Angiotensin-converting enzyme inhibitors, or more commonly known as ACE inhibitors, assist your body in lowering its blood pressure. These ACE inhibitors, such as lisinopril, captopril, and enalapril are antihypertensive medications and are often preferred to other options like beta-blockers. As with most medication, there are some side effects that people experience with ACE inhibitors, like an annoying, dry cough.
What ACE Inhibitors Are
When ACE inhibitors enter the body, they begin to block the angiotensin-converting enzyme, which works to convert angiotensin I and angiotensin II. As a result of this step, there is less angiotensin II, thus causing vasodilation (relaxing of blood vessels) and impairment of aldosterone activity, causing a decrease in blood pressure.
Aldosterone is a hormone produced by the adrenal glands and functions to regulate the filtration of urine by the kidney’s nephrons. This works by bringing in sodium and water into your circulation and excreeting potassium out of your urine. As a result of the impairment of aldosterone, the body retains more potassium and increases urine output decreasing the overall amount of fluid in the body (aiding in lowering blood pressure.) Some examples of ACE inhibitors include:
ACE Inhibitors, Angioedema, and Cough
Angioedema (swelling commonly located below mouth, tongue, or extremities) can be a very serious side effect of taking an ACE inhibitor like lisinopril.

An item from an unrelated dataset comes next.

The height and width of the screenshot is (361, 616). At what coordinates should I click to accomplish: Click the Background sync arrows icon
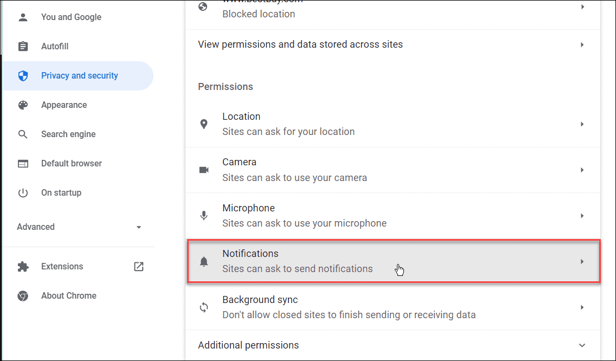pos(204,307)
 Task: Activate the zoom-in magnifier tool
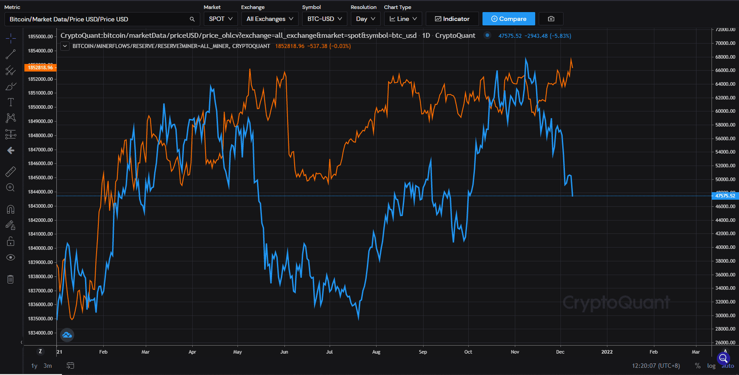point(11,187)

When one develops angioedema, the ACE inhibitor should be stopped immediately and steroids and diphenhydramine (Benadryl) can be given in order to calm the swelling. Swelling is considered a medical emergency in this case, because it can block your airway. Angioedema may occur at any time after starting an ACE inhibitor.
If you experience angioedema and life-threatening swelling while on an ACE inhibitor, stop taking your medication and call 911. Once treated with steroids and Benadryl, your physician will evaluate you and give you another drug for hypertension.
A more common symptom of lisinopril and ACE inhibitors is a dry cough. This cough luckily requires no treatment other than the discontinuation of the drug. Since ACE inhibitors have a very short half-life, it usually takes no longer than a day to excrete the ACE inhibitor from your body. But, this symptom is still serious, so you should consult your physician for evaluation in order to discontinue the ACE inhibitor or start another medication.
Other adverse reactions to ACE inhibitors include low blood pressure, hyperkalemia, medication interactions, or impaired kidney function. While taking ACE inhibitors, it’s crucial that you regularly monitor your blood pressure and keep in contact with your physician for best practice.